• **How to complete this task**
On how many lines of the records below does the string "agent" appear? Reply with only the number.

*** Records to process

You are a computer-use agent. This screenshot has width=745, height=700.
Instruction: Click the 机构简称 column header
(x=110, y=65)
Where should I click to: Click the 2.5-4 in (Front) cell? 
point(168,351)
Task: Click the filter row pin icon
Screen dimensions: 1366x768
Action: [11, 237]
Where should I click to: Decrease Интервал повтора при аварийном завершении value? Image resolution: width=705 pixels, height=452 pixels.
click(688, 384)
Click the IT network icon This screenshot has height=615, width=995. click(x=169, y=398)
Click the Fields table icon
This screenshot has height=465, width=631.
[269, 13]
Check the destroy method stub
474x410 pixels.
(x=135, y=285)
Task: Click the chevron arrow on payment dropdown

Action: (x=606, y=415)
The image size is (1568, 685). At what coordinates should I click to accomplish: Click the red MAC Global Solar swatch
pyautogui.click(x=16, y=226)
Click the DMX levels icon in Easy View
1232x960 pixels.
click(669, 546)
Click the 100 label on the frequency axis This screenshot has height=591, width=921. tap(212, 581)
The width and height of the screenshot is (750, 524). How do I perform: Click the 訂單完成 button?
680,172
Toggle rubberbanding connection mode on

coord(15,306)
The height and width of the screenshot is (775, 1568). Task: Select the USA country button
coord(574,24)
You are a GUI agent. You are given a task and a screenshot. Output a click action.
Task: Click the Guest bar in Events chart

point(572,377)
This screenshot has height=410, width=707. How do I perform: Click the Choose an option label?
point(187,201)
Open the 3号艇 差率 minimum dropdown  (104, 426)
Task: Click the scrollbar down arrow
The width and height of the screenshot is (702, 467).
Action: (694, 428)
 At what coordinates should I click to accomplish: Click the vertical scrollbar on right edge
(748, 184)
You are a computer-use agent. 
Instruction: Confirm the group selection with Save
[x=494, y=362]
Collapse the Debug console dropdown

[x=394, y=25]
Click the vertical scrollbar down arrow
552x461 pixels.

******

• **Output of the exercise**
3